Records drawn from a dataset
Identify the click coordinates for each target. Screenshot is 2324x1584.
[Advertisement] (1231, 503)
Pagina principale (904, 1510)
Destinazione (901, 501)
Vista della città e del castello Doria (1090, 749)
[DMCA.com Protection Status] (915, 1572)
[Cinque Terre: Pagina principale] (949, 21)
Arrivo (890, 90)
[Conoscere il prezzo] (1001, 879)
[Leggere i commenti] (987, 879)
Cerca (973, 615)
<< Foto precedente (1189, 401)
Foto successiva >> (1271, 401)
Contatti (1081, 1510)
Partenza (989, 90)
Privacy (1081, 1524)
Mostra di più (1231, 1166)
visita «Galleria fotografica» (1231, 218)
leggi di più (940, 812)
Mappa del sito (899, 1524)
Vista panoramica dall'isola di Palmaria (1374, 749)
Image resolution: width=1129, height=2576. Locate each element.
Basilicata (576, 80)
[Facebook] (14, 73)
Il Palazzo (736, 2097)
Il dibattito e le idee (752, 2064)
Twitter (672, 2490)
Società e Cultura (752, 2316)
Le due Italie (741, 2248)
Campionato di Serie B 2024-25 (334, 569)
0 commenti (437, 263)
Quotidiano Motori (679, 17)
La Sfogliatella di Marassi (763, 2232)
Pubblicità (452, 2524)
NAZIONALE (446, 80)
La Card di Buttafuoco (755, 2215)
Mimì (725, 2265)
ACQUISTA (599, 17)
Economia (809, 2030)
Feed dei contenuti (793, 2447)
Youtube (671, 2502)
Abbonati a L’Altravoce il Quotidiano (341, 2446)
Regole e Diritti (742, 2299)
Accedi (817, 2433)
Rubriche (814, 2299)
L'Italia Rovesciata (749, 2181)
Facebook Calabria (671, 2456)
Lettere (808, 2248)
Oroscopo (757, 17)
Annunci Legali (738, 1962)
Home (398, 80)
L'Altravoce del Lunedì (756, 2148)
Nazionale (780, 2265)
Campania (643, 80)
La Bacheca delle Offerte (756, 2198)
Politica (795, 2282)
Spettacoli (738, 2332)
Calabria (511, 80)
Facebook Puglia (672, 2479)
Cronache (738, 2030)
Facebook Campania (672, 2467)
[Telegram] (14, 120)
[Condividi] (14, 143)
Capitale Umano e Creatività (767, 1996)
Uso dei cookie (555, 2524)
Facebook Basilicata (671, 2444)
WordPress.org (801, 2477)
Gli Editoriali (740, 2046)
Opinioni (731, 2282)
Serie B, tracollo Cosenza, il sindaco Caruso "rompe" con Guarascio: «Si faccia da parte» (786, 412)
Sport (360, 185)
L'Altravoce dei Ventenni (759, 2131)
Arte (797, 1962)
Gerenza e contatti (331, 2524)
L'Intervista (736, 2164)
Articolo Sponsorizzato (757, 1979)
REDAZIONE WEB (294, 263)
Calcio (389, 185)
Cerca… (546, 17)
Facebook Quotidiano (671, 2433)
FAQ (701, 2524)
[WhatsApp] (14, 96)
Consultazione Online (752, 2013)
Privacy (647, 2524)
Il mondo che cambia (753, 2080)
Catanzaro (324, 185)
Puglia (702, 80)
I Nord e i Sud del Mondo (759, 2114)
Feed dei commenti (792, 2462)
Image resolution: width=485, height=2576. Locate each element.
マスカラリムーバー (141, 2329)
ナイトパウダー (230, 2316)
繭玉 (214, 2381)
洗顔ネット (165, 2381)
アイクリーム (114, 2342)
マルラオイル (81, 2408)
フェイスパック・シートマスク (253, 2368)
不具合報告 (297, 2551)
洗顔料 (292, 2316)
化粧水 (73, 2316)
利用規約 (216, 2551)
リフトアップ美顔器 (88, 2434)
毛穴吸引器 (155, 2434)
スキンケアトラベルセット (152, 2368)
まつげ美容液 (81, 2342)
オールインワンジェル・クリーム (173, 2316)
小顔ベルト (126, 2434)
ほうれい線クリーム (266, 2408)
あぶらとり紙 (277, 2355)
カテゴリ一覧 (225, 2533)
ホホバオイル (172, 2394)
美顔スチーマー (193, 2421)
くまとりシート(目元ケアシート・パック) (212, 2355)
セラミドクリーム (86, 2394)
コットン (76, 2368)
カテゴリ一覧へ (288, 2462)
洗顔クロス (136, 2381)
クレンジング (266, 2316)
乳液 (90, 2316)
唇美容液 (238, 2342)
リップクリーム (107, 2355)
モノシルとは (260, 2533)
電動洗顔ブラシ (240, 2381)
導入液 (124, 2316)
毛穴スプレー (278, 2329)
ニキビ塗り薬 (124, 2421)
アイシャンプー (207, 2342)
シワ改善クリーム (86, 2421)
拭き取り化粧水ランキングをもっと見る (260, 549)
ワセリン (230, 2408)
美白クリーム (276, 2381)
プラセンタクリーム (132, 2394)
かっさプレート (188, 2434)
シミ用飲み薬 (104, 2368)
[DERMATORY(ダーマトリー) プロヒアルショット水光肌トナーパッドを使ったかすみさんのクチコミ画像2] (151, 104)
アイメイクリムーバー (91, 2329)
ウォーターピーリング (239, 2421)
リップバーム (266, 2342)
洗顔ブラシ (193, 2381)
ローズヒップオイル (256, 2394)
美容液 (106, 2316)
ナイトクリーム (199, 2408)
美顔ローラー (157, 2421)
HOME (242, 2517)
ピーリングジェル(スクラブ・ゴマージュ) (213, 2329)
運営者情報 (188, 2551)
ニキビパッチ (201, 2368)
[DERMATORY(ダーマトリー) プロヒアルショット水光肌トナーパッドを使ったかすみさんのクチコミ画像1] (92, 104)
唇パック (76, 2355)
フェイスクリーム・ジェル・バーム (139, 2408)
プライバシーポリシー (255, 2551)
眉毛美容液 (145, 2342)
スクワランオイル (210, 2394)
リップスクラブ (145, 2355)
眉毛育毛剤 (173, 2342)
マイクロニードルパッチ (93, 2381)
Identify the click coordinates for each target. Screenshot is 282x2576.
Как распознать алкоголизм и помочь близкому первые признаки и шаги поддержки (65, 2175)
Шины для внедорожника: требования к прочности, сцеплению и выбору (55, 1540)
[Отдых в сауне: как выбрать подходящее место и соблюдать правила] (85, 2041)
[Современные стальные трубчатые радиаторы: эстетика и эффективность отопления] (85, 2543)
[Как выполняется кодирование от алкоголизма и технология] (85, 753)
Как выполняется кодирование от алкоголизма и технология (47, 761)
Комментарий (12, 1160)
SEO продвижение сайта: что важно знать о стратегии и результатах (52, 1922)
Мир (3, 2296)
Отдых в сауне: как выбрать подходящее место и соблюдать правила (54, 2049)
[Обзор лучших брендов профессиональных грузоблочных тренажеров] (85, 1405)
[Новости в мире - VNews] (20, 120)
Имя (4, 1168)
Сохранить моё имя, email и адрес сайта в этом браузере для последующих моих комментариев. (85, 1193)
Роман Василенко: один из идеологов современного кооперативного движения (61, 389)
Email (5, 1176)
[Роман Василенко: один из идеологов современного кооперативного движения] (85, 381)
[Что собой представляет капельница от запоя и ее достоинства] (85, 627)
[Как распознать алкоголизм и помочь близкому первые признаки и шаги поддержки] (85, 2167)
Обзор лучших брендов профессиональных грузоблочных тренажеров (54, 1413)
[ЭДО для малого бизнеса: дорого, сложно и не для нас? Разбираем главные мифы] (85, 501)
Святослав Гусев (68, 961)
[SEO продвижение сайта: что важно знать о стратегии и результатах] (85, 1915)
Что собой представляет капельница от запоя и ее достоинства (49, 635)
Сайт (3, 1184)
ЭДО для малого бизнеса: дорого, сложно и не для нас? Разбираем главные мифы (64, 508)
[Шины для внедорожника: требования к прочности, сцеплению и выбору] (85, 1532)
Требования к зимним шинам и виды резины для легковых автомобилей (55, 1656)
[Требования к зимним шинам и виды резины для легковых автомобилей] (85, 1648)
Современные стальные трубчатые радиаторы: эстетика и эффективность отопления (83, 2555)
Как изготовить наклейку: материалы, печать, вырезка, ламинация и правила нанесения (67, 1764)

EXERCISE DETAILS:
Your answer should consist of the lines from the line with "スキンケアトラベルセット (152, 2368)" to the line with "コットン (76, 2368)" above, repeated exactly, both ends included.

RESPONSE TO THIS EXERCISE:
スキンケアトラベルセット (152, 2368)
まつげ美容液 (81, 2342)
オールインワンジェル・クリーム (173, 2316)
小顔ベルト (126, 2434)
ほうれい線クリーム (266, 2408)
あぶらとり紙 (277, 2355)
カテゴリ一覧 (225, 2533)
ホホバオイル (172, 2394)
美顔スチーマー (193, 2421)
くまとりシート(目元ケアシート・パック) (212, 2355)
セラミドクリーム (86, 2394)
コットン (76, 2368)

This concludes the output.